» **WORK TO BE COMPLETED**
The expected result is an exact copy of the lines from the one holding "The image size" to the last line of the material, with pictures removed and nothing added.
=== Begin Enclosure ===
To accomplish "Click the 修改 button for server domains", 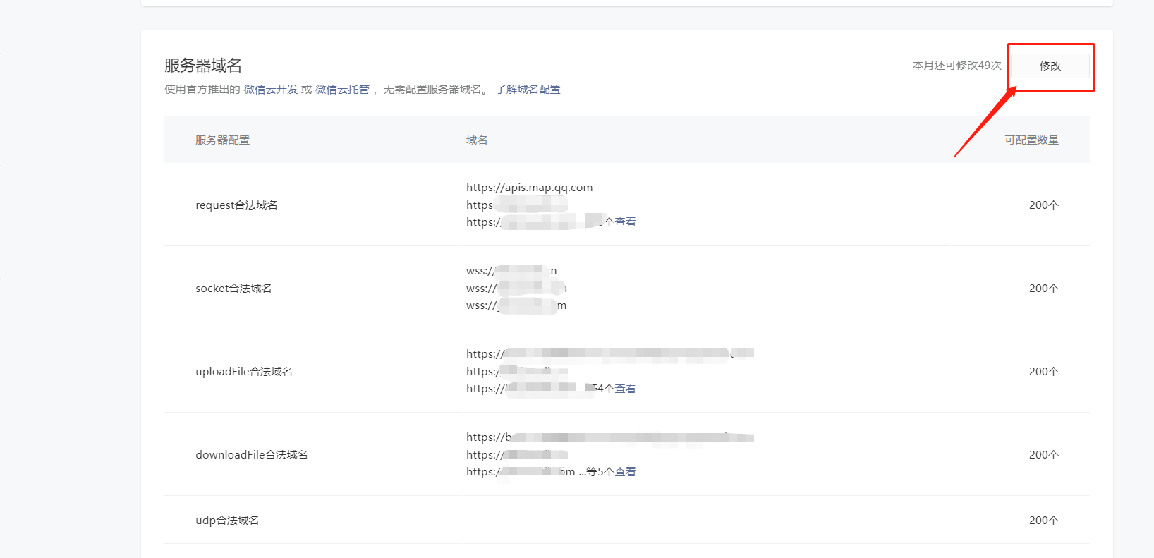I will pos(1050,66).
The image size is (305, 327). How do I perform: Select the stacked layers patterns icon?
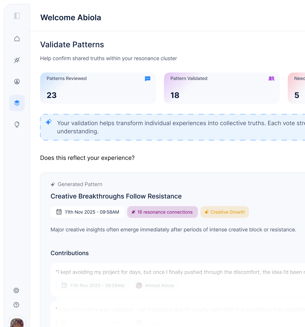point(17,103)
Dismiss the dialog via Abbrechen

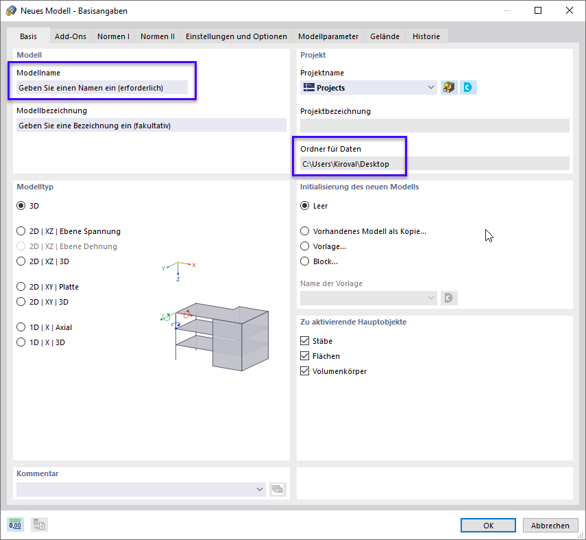(x=550, y=525)
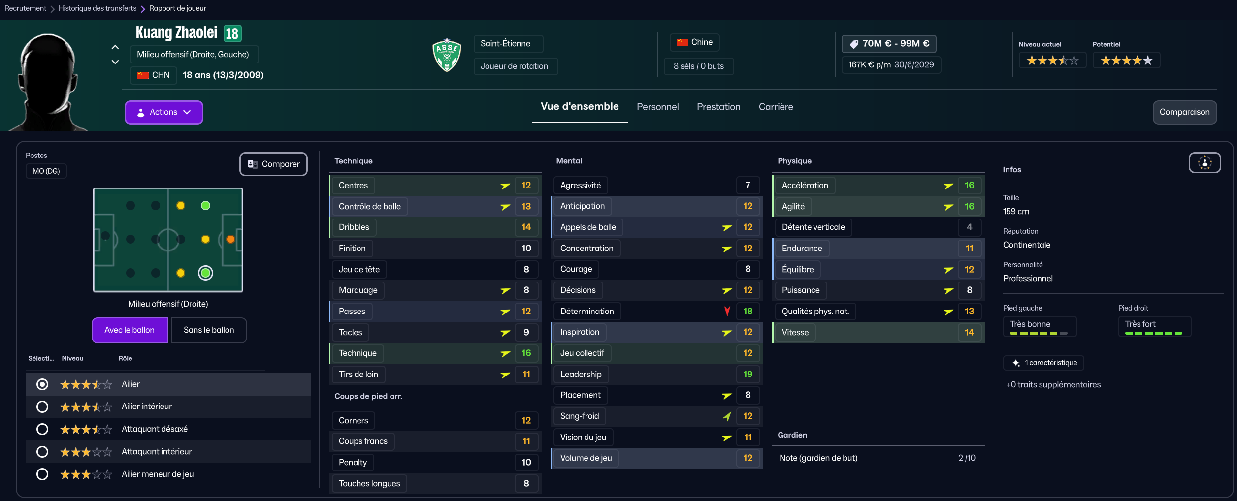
=== End Enclosure ===
» **EXERCISE RESULT**
The image size is (305, 327). How do I perform: Select the stacked layers patterns icon?
point(17,103)
Dismiss the dialog via Abbrechen

(x=550, y=525)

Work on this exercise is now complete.